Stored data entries
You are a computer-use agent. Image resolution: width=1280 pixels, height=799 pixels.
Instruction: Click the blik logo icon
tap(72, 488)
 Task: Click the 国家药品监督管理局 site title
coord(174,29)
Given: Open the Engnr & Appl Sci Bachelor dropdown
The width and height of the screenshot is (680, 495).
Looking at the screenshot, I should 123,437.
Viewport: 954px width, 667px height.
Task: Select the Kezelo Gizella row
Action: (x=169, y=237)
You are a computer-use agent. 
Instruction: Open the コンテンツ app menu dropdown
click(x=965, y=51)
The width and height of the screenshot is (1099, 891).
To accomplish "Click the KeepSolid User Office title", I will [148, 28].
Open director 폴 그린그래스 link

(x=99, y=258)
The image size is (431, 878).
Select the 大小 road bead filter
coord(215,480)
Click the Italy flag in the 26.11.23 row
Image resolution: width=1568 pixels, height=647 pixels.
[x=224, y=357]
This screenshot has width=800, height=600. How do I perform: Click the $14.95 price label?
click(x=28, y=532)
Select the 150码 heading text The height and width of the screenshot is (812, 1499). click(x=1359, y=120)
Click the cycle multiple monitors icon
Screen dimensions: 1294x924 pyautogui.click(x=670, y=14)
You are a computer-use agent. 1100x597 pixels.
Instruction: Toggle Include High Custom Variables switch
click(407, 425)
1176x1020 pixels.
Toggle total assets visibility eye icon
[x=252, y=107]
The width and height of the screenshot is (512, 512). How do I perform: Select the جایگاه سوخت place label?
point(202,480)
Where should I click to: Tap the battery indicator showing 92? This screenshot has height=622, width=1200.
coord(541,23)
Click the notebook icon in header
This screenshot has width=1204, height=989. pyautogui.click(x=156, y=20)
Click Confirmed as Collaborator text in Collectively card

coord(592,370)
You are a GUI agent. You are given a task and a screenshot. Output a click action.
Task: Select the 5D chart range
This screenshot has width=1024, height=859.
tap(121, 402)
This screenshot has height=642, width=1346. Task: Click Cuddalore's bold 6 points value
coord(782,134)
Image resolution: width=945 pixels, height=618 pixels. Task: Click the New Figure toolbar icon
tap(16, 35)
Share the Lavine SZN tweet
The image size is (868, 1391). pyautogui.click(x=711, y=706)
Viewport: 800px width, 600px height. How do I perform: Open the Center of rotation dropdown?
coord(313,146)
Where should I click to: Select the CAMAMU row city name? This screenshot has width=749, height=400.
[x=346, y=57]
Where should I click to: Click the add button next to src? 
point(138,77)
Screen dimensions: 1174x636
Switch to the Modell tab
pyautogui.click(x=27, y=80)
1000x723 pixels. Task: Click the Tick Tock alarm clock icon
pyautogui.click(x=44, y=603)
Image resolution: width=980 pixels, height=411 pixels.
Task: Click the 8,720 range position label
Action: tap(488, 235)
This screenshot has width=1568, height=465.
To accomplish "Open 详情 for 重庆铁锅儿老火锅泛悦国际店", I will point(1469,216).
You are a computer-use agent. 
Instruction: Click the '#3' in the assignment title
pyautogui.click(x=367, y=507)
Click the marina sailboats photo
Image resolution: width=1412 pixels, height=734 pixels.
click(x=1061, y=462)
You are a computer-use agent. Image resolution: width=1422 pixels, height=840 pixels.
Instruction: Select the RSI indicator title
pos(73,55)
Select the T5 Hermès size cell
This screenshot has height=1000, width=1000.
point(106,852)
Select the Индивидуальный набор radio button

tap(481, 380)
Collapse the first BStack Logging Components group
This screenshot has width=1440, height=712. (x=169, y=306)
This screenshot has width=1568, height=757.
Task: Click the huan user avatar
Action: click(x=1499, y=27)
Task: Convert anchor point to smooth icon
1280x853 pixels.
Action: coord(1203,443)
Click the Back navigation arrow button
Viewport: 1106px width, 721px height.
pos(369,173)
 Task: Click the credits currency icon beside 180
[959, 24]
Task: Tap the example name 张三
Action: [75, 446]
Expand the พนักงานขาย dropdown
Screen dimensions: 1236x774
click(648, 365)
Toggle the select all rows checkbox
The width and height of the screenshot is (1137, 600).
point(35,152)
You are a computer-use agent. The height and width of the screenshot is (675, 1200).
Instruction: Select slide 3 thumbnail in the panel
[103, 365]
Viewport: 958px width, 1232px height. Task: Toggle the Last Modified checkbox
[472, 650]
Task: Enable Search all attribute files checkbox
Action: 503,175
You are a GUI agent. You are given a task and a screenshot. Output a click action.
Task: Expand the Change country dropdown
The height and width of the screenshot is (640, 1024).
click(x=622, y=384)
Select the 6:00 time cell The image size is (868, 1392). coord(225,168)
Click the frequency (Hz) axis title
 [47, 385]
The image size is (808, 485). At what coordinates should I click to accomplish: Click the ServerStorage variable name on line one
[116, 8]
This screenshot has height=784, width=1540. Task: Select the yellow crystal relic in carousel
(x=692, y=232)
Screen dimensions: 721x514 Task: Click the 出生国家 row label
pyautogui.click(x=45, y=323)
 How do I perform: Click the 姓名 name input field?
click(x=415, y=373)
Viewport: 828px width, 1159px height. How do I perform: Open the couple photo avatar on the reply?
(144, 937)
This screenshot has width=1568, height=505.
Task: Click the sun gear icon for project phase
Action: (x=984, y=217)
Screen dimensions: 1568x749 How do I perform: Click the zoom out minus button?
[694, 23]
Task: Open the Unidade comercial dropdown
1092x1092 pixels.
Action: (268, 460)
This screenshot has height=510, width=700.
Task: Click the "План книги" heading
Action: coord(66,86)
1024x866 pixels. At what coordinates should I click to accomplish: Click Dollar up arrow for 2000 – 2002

## Task brief:
All lines above are to be transcribed exactly.

## Answer for the task:
You are a computer-use agent. Image resolution: width=1280 pixels, height=799 pixels.
Instruction: Click the blik logo icon
tap(72, 488)
 Task: Click the 国家药品监督管理局 site title
coord(174,29)
Given: Open the Engnr & Appl Sci Bachelor dropdown
The width and height of the screenshot is (680, 495).
Looking at the screenshot, I should 123,437.
Viewport: 954px width, 667px height.
Task: Select the Kezelo Gizella row
Action: (x=169, y=237)
You are a computer-use agent. 
Instruction: Open the コンテンツ app menu dropdown
click(x=965, y=51)
The width and height of the screenshot is (1099, 891).
To accomplish "Click the KeepSolid User Office title", I will [148, 28].
Open director 폴 그린그래스 link

(x=99, y=258)
The image size is (431, 878).
Select the 大小 road bead filter
coord(215,480)
Click the Italy flag in the 26.11.23 row
Image resolution: width=1568 pixels, height=647 pixels.
[x=224, y=357]
This screenshot has width=800, height=600. How do I perform: Click the $14.95 price label?
click(x=28, y=532)
Select the 150码 heading text The height and width of the screenshot is (812, 1499). click(x=1359, y=120)
Click the cycle multiple monitors icon
Screen dimensions: 1294x924 pyautogui.click(x=670, y=14)
You are a computer-use agent. 1100x597 pixels.
Instruction: Toggle Include High Custom Variables switch
click(407, 425)
1176x1020 pixels.
Toggle total assets visibility eye icon
[x=252, y=107]
The width and height of the screenshot is (512, 512). How do I perform: Select the جایگاه سوخت place label?
point(202,480)
Where should I click to: Tap the battery indicator showing 92? This screenshot has height=622, width=1200.
coord(541,23)
Click the notebook icon in header
This screenshot has width=1204, height=989. pyautogui.click(x=156, y=20)
Click Confirmed as Collaborator text in Collectively card

coord(592,370)
You are a GUI agent. You are given a task and a screenshot. Output a click action.
Task: Select the 5D chart range
This screenshot has width=1024, height=859.
tap(121, 402)
This screenshot has height=642, width=1346. Task: Click Cuddalore's bold 6 points value
coord(782,134)
Image resolution: width=945 pixels, height=618 pixels. Task: Click the New Figure toolbar icon
tap(16, 35)
Share the Lavine SZN tweet
The image size is (868, 1391). pyautogui.click(x=711, y=706)
Viewport: 800px width, 600px height. How do I perform: Open the Center of rotation dropdown?
coord(313,146)
Where should I click to: Select the CAMAMU row city name? This screenshot has width=749, height=400.
[x=346, y=57]
Where should I click to: Click the add button next to src? 
point(138,77)
Screen dimensions: 1174x636
Switch to the Modell tab
pyautogui.click(x=27, y=80)
1000x723 pixels. Task: Click the Tick Tock alarm clock icon
pyautogui.click(x=44, y=603)
Image resolution: width=980 pixels, height=411 pixels.
Task: Click the 8,720 range position label
Action: tap(488, 235)
This screenshot has width=1568, height=465.
To accomplish "Open 详情 for 重庆铁锅儿老火锅泛悦国际店", I will point(1469,216).
You are a computer-use agent. 
Instruction: Click the '#3' in the assignment title
pyautogui.click(x=367, y=507)
Click the marina sailboats photo
Image resolution: width=1412 pixels, height=734 pixels.
click(x=1061, y=462)
You are a computer-use agent. Image resolution: width=1422 pixels, height=840 pixels.
Instruction: Select the RSI indicator title
pos(73,55)
Select the T5 Hermès size cell
This screenshot has height=1000, width=1000.
point(106,852)
Select the Индивидуальный набор radio button

tap(481, 380)
Collapse the first BStack Logging Components group
This screenshot has width=1440, height=712. (x=169, y=306)
This screenshot has width=1568, height=757.
Task: Click the huan user avatar
Action: click(x=1499, y=27)
Task: Convert anchor point to smooth icon
1280x853 pixels.
Action: coord(1203,443)
Click the Back navigation arrow button
Viewport: 1106px width, 721px height.
pos(369,173)
 Task: Click the credits currency icon beside 180
[959, 24]
Task: Tap the example name 张三
Action: [75, 446]
Expand the พนักงานขาย dropdown
Screen dimensions: 1236x774
click(648, 365)
Toggle the select all rows checkbox
The width and height of the screenshot is (1137, 600).
point(35,152)
You are a computer-use agent. The height and width of the screenshot is (675, 1200).
Instruction: Select slide 3 thumbnail in the panel
[103, 365]
Viewport: 958px width, 1232px height. Task: Toggle the Last Modified checkbox
[472, 650]
Task: Enable Search all attribute files checkbox
Action: 503,175
You are a GUI agent. You are given a task and a screenshot. Output a click action.
Task: Expand the Change country dropdown
The height and width of the screenshot is (640, 1024).
click(x=622, y=384)
Select the 6:00 time cell The image size is (868, 1392). coord(225,168)
Click the frequency (Hz) axis title
 [47, 385]
The image size is (808, 485). At what coordinates should I click to accomplish: Click the ServerStorage variable name on line one
[116, 8]
This screenshot has height=784, width=1540. Task: Select the yellow crystal relic in carousel
(x=692, y=232)
Screen dimensions: 721x514 Task: Click the 出生国家 row label
pyautogui.click(x=45, y=323)
 How do I perform: Click the 姓名 name input field?
click(x=415, y=373)
Viewport: 828px width, 1159px height. How do I perform: Open the couple photo avatar on the reply?
(144, 937)
This screenshot has width=1568, height=505.
Task: Click the sun gear icon for project phase
Action: (x=984, y=217)
Screen dimensions: 1568x749 How do I perform: Click the zoom out minus button?
[694, 23]
Task: Open the Unidade comercial dropdown
1092x1092 pixels.
Action: (268, 460)
This screenshot has height=510, width=700.
Task: Click the "План книги" heading
Action: coord(66,86)
1024x866 pixels. At what coordinates should I click to accomplish: Click Dollar up arrow for 2000 – 2002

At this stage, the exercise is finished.